Finding effective depression treatment isn’t always straightforward. For some people, medication works, and that’s the end of the story. For others, the journey looks more like a series of adjustments: different medications, different doses, and sometimes different approaches entirely. That’s not a sign of failure. It’s how treatment works for a lot of people.

This article walks through how psychiatric treatment plans evolve, why some patients don’t get the relief they’re looking for from initial options, and how clinicians think through the decision to introduce something like TMS therapy.

Quick Answer Summary

TMS therapy is typically recommended after first-line depression treatments, such as antidepressants and psychotherapy, have not provided sufficient relief. Clinicians consider factors like treatment history, symptom severity, side effects, and patient goals before introducing TMS. Because it works through a different mechanism than medication, TMS offers an effective next step for patients with treatment-resistant depression and is often integrated into a broader psychiatric care plan.

The Evolution of a Psychiatric Treatment Plan

Psychiatric treatment for depression usually starts in a predictable place. Clinicians typically open with two first-line options: antidepressant medications and psychotherapy. These are the established starting points, and they help a meaningful number of people, but they’re not the whole picture.
Treatment plans aren’t static. They change based on what a patient experiences: whether symptoms improve, whether side effects become a problem, and how the patient’s life and goals shift over time.

The National Institute of Mental Health notes that antidepressants typically take four to eight weeks to produce their full effect, and that some symptoms, like sleep and appetite, often improve before mood does. That’s a long runway for someone already in a depressive episode. It also means that what looks like a failed medication trial might just be one that needed more time, or it might genuinely not be working. Clinicians must hold that uncertainty and make a call.

What this means in practice is that a psychiatric treatment plan is less of a fixed protocol and more of an ongoing conversation between provider and patient.

Why Some Patients Need More Than First-Line Options

First-line treatments don’t land the same way for everyone. That’s a biological reality, not a reflection of how hard someone is trying.
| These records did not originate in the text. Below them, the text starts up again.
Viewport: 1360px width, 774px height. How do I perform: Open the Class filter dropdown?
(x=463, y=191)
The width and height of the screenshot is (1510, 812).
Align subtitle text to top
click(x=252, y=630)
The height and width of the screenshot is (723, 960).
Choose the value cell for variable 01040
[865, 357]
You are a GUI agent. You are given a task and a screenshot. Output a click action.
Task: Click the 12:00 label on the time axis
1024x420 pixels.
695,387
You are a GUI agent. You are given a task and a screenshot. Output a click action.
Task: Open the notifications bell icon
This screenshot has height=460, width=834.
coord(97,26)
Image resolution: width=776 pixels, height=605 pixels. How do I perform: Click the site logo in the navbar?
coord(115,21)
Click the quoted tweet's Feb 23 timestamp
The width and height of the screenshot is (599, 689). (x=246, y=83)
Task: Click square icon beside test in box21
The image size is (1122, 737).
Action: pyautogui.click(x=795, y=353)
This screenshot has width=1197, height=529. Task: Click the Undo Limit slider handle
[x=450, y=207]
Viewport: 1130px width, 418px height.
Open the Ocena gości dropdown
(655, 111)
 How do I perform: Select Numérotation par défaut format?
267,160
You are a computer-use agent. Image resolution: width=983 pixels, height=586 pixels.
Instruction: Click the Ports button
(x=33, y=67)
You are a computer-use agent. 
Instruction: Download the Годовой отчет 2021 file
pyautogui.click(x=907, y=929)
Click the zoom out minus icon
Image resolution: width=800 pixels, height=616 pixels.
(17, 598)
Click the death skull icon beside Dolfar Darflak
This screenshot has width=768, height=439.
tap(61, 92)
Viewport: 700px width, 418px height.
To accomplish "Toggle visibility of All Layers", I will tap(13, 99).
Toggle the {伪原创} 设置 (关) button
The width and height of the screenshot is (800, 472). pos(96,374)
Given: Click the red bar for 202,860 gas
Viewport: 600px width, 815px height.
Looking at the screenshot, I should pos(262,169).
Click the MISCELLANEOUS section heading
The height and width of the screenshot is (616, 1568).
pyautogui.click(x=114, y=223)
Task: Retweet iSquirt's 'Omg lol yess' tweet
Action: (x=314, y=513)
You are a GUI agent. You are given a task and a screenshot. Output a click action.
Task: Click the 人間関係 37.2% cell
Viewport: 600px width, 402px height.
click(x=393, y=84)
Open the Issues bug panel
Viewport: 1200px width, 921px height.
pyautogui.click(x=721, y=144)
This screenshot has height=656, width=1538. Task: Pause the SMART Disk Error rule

The U.S. Department of Veterans Affairs states that approximately two-thirds of people diagnosed with depression do not get adequate relief from their first antidepressant trial. That’s a significant portion of patients. And it doesn’t account for the people who see some initial improvement but then plateau, or those who respond to medication but simply can’t tolerate the side effects well enough to stay on it.

The reasons first-line options fall short vary. Partial response is common. A patient might feel somewhat better, but not well enough to function the way they want. Side effects like weight gain, sexual dysfunction, or emotional blunting push others off medication before it has a fair chance. And some patients don’t respond at all despite trying multiple trials at adequate doses over adequate time.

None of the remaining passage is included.